The chronic and intractable nature of nail psoriasis affects patients' QOL physically and psychologically. There is a need for the development of more effective treatments with fewer side effects. The establishment of a simple mouse model of nail psoriasis would facilitate the development of new treatments for nail psoriasis. Application of imiquimod on mouse skin can induce psoriasis-like skin inflammation, and it is now widely used as a psoriasis mouse model. We hypothesized that imiquimod application on the nail beds and surrounding areas would induce the formation of inflamed nail lesions and could serve as a model of nail psoriasis. Mice treated topically with imiquimod for 7 days with nail removal showed nail lesions that macroscopically and histopathologically resembled human nail psoriasis. Immunohistochemistry analysis showed elevated expression levels of epidermal differentiation and proliferation markers and their transcription factor (CK6, CK10, NF-κB), increased inflammatory cell infiltration (CD3, CD4, Gr-1), and decreased expression of an anti-inflammatory mediator (IL-10).
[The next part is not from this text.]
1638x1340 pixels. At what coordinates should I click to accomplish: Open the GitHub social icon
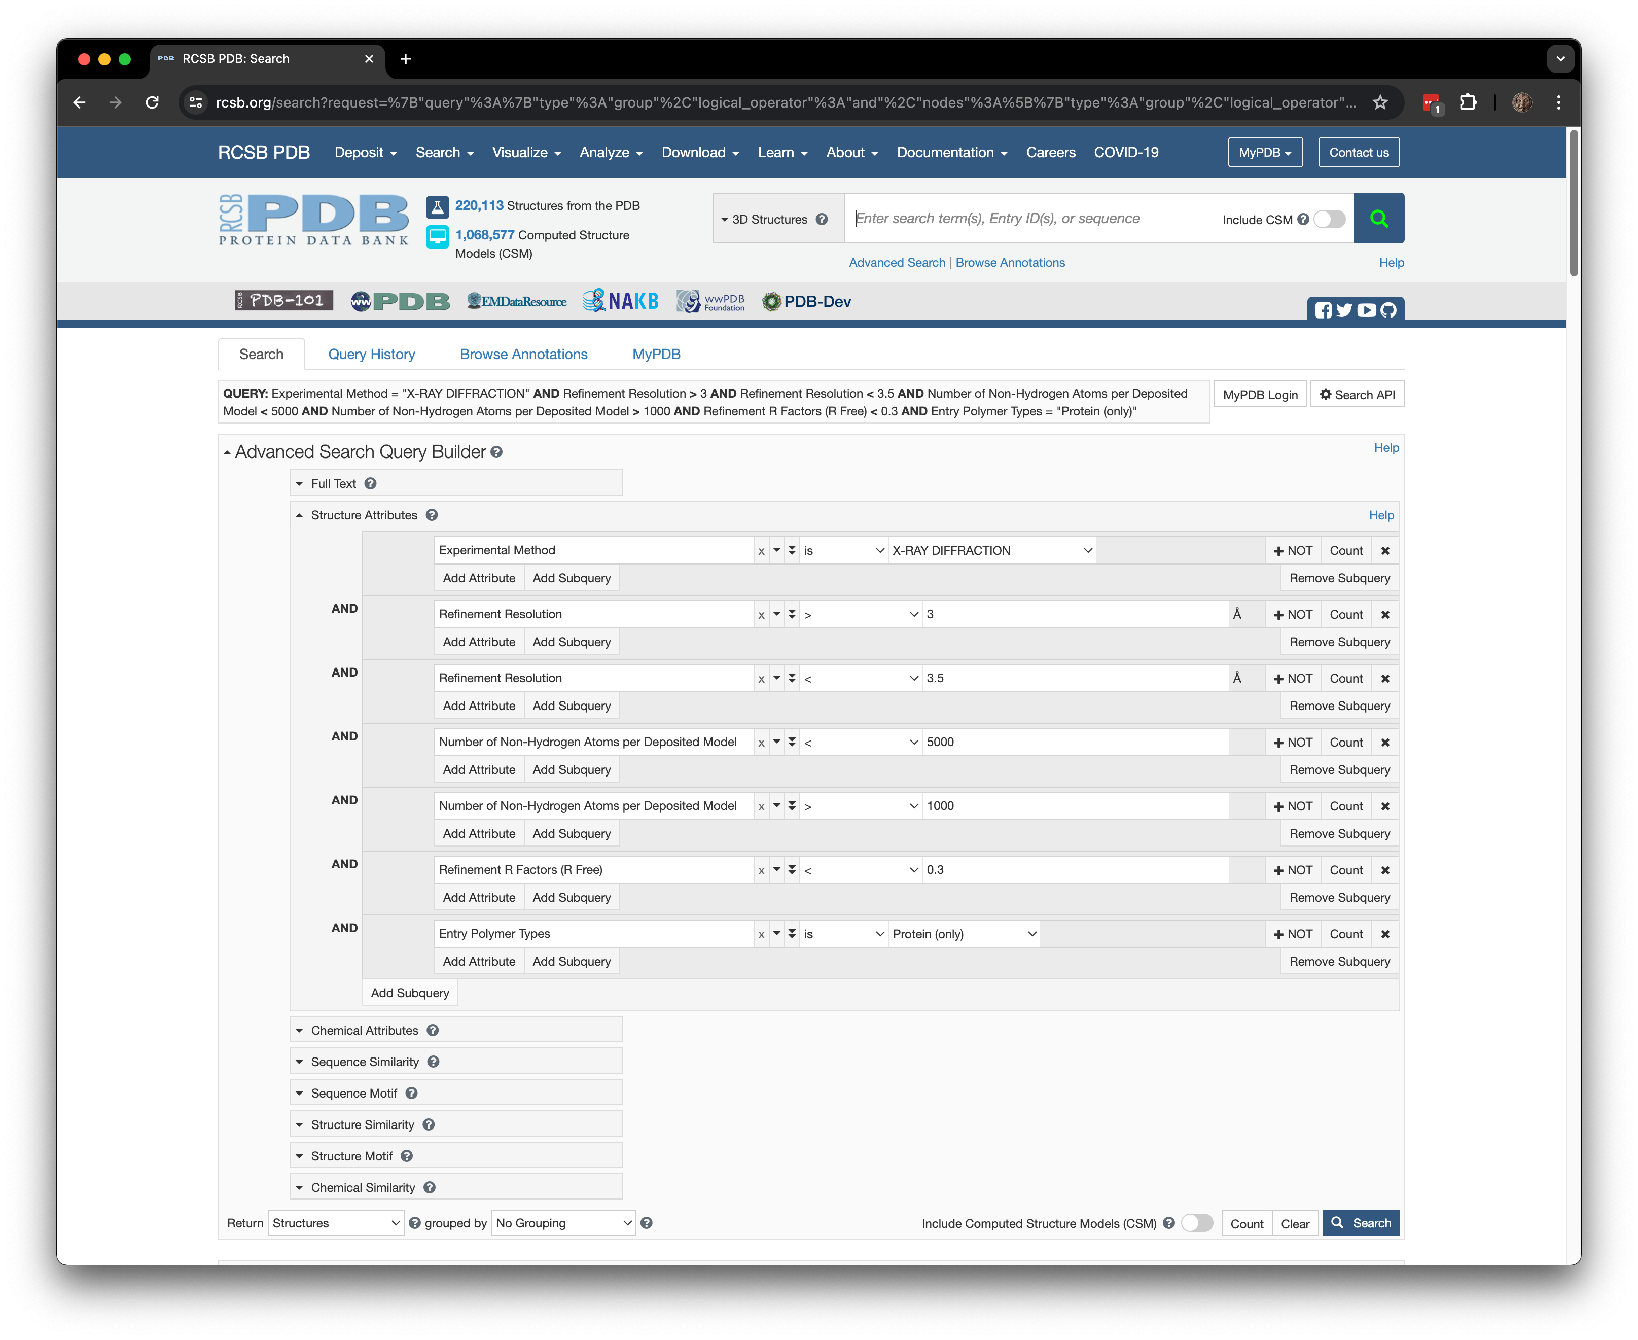tap(1389, 310)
In mice digits treated topically with imiquimod for 7 days with nail removal, the gene expression of IL-17A/F was upregulated in qPCR. The results suggest the similarity between imiquimod-induced nail lesions and human nail psoriasis. Our results suggest that this model has the potential to allow fast therapeutic screenings, promote nail psoriasis research, and facilitate the development of new treatments for nail psoriasis.